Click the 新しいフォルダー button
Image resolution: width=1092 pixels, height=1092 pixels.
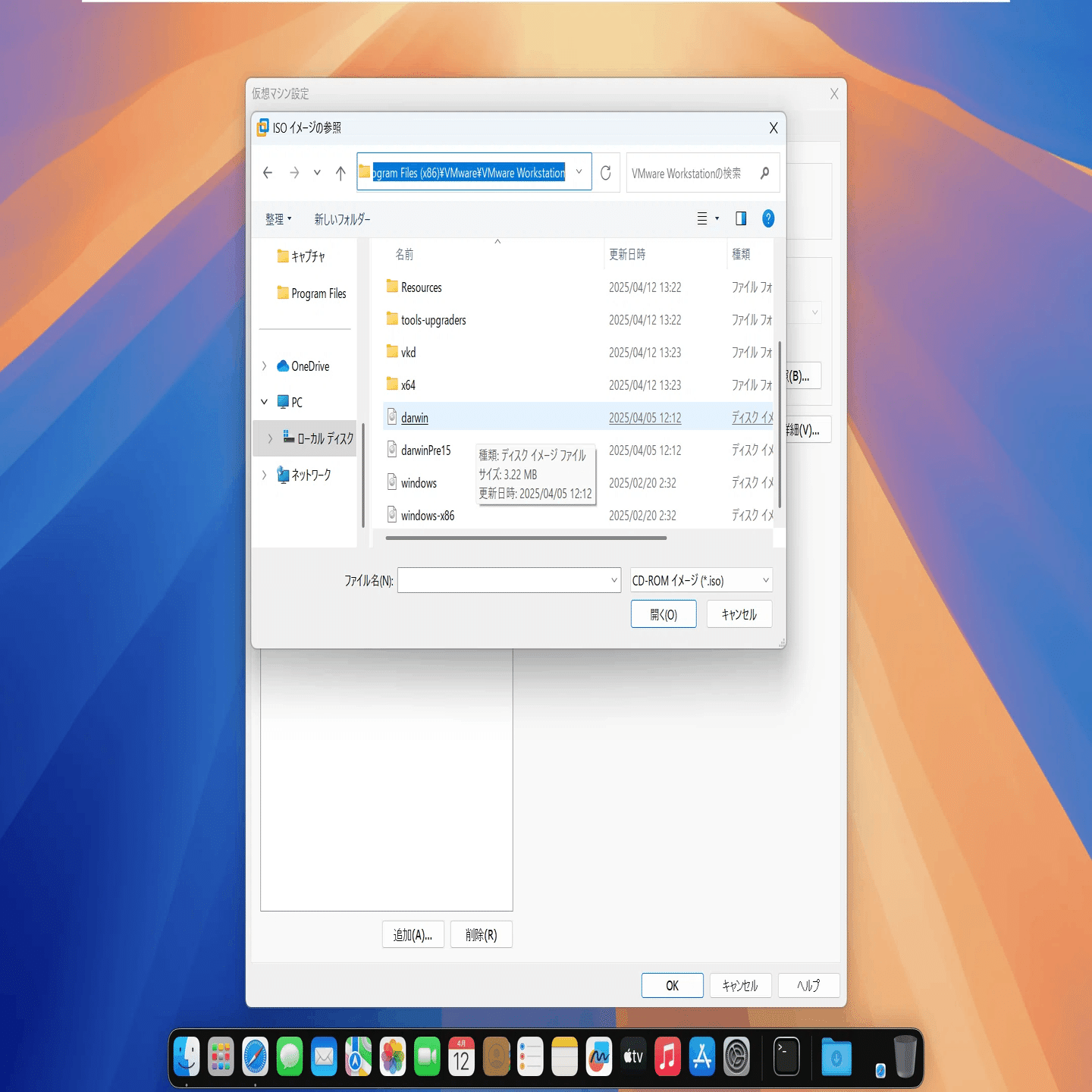[341, 219]
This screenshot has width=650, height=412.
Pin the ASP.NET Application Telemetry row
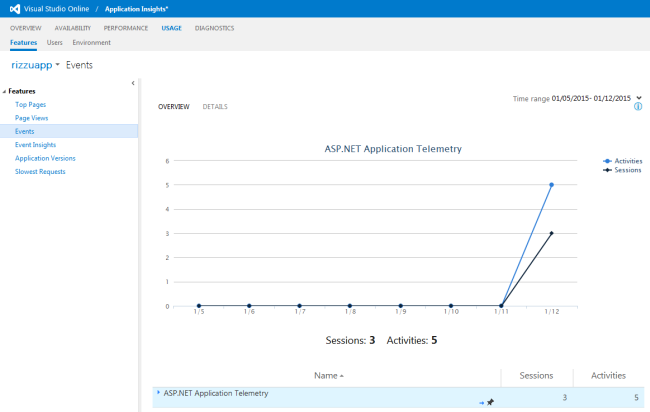coord(491,402)
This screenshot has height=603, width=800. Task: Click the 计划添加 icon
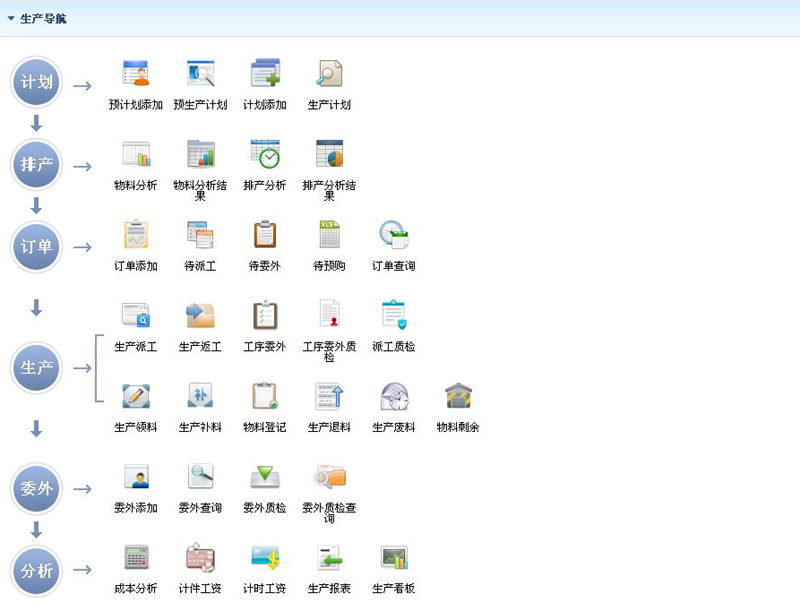(x=265, y=74)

....................

= What the exercise asks =
Output every entry exactly. Pictures stay out.

= Solution =
Click the 新しいフォルダー button
Image resolution: width=1092 pixels, height=1092 pixels.
[341, 219]
This screenshot has width=650, height=412.
Pin the ASP.NET Application Telemetry row
coord(491,402)
This screenshot has height=603, width=800. Task: Click the 计划添加 icon
(x=265, y=74)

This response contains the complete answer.